■ **To do**:
Below are some records. Pull every line that contains the word "computer".

■ **Records provided**:
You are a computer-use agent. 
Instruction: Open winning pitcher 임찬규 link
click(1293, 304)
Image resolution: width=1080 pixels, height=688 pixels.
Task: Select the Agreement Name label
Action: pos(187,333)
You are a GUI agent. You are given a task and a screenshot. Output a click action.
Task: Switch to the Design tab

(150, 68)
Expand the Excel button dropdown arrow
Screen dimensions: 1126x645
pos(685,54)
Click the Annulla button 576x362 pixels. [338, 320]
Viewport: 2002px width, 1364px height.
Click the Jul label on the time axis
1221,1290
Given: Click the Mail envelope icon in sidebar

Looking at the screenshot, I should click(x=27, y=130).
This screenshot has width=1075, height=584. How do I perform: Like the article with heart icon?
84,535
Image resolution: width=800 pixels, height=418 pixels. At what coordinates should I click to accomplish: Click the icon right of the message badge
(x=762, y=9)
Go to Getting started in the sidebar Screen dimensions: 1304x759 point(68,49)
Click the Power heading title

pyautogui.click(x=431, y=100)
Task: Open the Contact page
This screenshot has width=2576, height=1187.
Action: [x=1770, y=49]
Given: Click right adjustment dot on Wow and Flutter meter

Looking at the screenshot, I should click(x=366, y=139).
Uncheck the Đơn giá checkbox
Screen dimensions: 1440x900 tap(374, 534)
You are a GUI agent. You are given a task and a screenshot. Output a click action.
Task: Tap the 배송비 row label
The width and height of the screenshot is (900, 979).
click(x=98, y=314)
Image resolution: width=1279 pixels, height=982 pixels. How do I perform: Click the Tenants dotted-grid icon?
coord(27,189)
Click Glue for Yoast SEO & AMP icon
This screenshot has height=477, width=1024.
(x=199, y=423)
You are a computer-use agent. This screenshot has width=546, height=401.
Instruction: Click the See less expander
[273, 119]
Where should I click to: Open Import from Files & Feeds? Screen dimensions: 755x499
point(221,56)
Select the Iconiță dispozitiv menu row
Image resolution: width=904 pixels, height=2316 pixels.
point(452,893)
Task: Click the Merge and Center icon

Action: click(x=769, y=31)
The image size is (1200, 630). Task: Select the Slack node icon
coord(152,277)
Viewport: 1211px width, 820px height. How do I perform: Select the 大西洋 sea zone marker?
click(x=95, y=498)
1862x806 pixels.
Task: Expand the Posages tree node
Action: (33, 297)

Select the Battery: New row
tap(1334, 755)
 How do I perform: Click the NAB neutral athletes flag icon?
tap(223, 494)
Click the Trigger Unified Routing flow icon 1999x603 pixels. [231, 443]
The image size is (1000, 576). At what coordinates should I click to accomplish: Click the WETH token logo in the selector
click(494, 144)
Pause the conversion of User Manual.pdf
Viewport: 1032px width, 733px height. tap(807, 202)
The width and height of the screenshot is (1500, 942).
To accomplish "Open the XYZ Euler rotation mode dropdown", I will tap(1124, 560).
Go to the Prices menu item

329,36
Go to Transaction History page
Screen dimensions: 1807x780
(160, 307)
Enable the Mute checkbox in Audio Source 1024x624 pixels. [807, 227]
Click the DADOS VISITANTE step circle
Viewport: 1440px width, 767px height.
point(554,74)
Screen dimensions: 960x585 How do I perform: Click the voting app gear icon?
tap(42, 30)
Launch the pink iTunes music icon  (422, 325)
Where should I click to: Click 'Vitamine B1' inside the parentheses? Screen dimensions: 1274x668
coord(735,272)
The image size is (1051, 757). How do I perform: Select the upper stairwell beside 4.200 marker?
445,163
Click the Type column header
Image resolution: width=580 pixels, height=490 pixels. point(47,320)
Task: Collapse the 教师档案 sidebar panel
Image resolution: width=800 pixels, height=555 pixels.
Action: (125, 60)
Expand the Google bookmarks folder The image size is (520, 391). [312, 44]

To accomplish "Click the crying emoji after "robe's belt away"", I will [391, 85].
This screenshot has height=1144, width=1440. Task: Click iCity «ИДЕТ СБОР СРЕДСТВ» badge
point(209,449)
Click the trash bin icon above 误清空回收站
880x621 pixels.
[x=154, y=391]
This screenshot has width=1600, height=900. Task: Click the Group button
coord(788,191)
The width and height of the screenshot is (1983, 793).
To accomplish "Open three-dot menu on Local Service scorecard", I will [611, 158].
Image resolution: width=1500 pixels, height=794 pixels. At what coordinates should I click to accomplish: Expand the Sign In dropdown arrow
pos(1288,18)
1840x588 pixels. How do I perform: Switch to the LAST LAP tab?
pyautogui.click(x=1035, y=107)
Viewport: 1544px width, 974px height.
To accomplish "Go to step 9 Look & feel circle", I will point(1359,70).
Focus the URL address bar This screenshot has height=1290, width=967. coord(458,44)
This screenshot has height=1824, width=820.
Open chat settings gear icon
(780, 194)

■ **The completed task**:
You are a computer-use agent. 
You are a computer-use agent. This screenshot has width=546, height=401.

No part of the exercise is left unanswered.